Learning to focus on just one, single task at a time is actually a variation of baby steps. Instead of taking one giant task and breaking it into smaller pieces you are taking the mass of ongoing activity and concerns that make up the bulk of every day life and putting your attention on only one item.


This process is extremely useful for people who struggle with anxiety to the degree that they become paralyzed in a loop of avoidance and overwhelm because it breaks down the overwhelming aspect.


By focusing first on only one thing and drawing all of your energy together in that direction you are removing the sensation of being overwhelmed that comes from looking at too many things at once. Then by resolving that one thing which you energy is focused on you reduce the overwhelm further by removing one of the obstacles from your pathway.


This process allows you to align your energy to address concerns and resolve some of the items in the nebulous cloud of concern which tends to hang over the head of those of us who spread ourselves too thin with worry.


In this way you take something intangible and make it concrete and then resolve it.


Focusing your energy in one area allows you to address concerns and resolve situations faster and once it is resolved you get the kick-back of additional energy from no longer having the worry of an incomplete item hanging over you.


There are different variations on this and some practices that can help you learn to focus your attention and energy more effectively (meditation is a huge one but not the only one).

If you are carrying a cloud of chronic worry over things that you are struggling to look at and resolve, then following these steps might alleviate some of the exhaustion and restlessness caused by hearing the constant clatter of so many worries.


Take a moment and stop to listen to what that cloud is telling you. Let it point out all the things you feel you need to do or look at and notice where your attention and energy is flowing away from you.


Then figure out which concern you want to address first.
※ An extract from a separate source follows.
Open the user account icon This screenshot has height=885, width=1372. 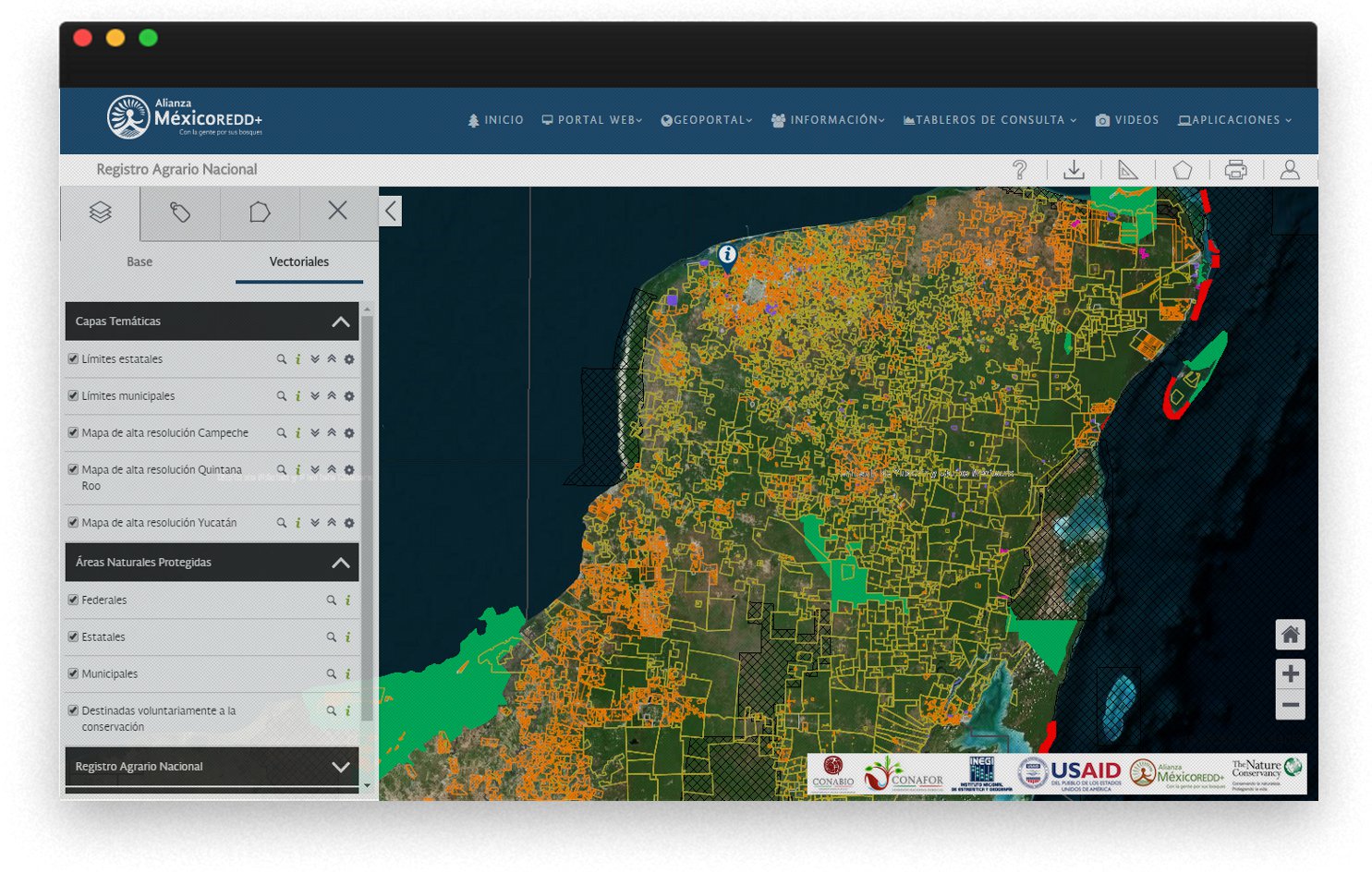1290,170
Pull it to the forefront of your mind and break it down into one task that you can work on to begin its resolution. It’s okay if more than one task in necessary to bring about resolution, but if this is the case choose just one to focus on first. Finally complete that task—follow it through to the end so that you can mark it off and put it behind you.


Then celebrate the completion before you choose the next thing.


This way you will make progress one step at a time in both understanding and resolving some of the worry that is being carried around in that cloud over your head. You will find that over time this reduces the size of that cloud while bolstering your confidence and self-trust.


If you think you could use some additional mapping out the contents of your cloud and developing the skill of focusing on just one aspect at a time, please feel free to use the contact page to reach out to me.


The three pillars of my coaching program: awareness, ownership, and action are built into this practice and I would be happy to schedule a call with you to see if you are a good fit for that program.


Learning how to direct energy, focus attention, and resolve ongoing stress can take time and practice, but it’s not as hard as it might seem. Breaking big tasks down and focusing on just one little thing at a time can go a long way towards building momentum and creating opportunities for huge breakthroughs in your own life.